Pharmacological options available to treat VMS are limited. To date, gabapentin is the only non-hormonal agent with equivalent efficacy to MHT for treating VMS; however, its use is often limited due to side effects such as drowsiness, headaches and gastrointestinal upset. Other pharmacological options with less efficacy include antidepressants, such as venlafaxine, and clonidine, an alphaadrenergic agonist traditionally used as an antihypertensive. These options are particularly useful in women wanting to avoid hormonal therapy either due to medical concerns, such as a personal or family history of breast cancer, or due to personal preference. While these options are less effective in reducing VMS compared to MHT, they have their place in the treatment of postmenopausal women.

Alternative therapies

Women may often present seeking complementary or natural therapies to aid their menopausal symptoms. The difficulty with counselling women regarding ‘natural’ hormones and other complementary therapies is the lack of clear objective evidence regarding their performance and safety. Many trials exist; however, the results are largely mixed. The ingredients in complementary and herbal remedies may not be stringently regulated in terms of dosage and proven efficacy and may lack rigorous safety testing. For these reasons, careful counselling is required when women enquire about alternative treatments for VMS, such as phytoestrogens and black cohosh.6

The decision to initiate, and then to continue or cease, MHT needs to be made by an informed woman in conjunction with her informed medical practitioner. Key issues to consider are the desired treatment goals, symptom severity, the woman’s individualised risk profile and her personal preferences. A wealth of resources exist to guide women and medical practitioners in these decisions; however, careful appraisal of the evidence is required.

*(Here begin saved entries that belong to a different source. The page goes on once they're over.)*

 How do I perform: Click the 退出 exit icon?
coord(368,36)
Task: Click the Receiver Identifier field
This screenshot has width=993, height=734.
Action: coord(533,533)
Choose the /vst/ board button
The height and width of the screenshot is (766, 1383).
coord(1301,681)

Menopause is an important clinical issue of which every gynaecologist should have a clear understanding. Given the potentially significant impact that menopause and its symptoms can have on many facets of a woman’s life, it is vital that gynaecologists are able to manage this period holistically and confidently.

References

  1. De Villiers TJ, Pines A, et al. Updated 2013 International Menopause Society recommendations on menopausal hormone therapy and preventive strategies for midlife health. Climacteric. 2013;16(3):316-37. DOI: 10.3109/13697137.2013.795683.
  2. National Institute for Health and Care Excellence. Menopause: diagnosis and management [Internet]. NICE; 2015 [cited 2016 Dec 21]. Available from: www.nice.org.uk/guidance/ng23.
  3. Writing group for the Women’s Health Initiative investigators. Risks and benefits of estrogen plus progestin in healthy postmenopausal women: Principal results from the Women’s Health Initiative randomized controlled trial. JAMA. 2002;288(3):321-33.
  4. De Villiers TJ, Hall JE, Pinkerton JV, et al. Revised Global Consensus Statement on menopausal hormone therapy. Climacteric. 2016;19(4):313-5. DOI: 10.1080/13697137.2016.1196047.
  5. Collaborative group on epidemiological studies on ovarian cancer. Menopausal hormone use and ovarian cancer risk: individualised participant meta-analysis of 52 epidemiological studies. Lancet. 2015;385:1835-42. DOI: dx.doi.org/10.1016/S0140-6736(14)61687-1.
  6. National Institute for Health and Care Excellence. Menopause: diagnosis and management [Internet]. NICE; 2015 [cited 2016 Dec 21]. Available from: www.nice. org.uk/guidance/ng23.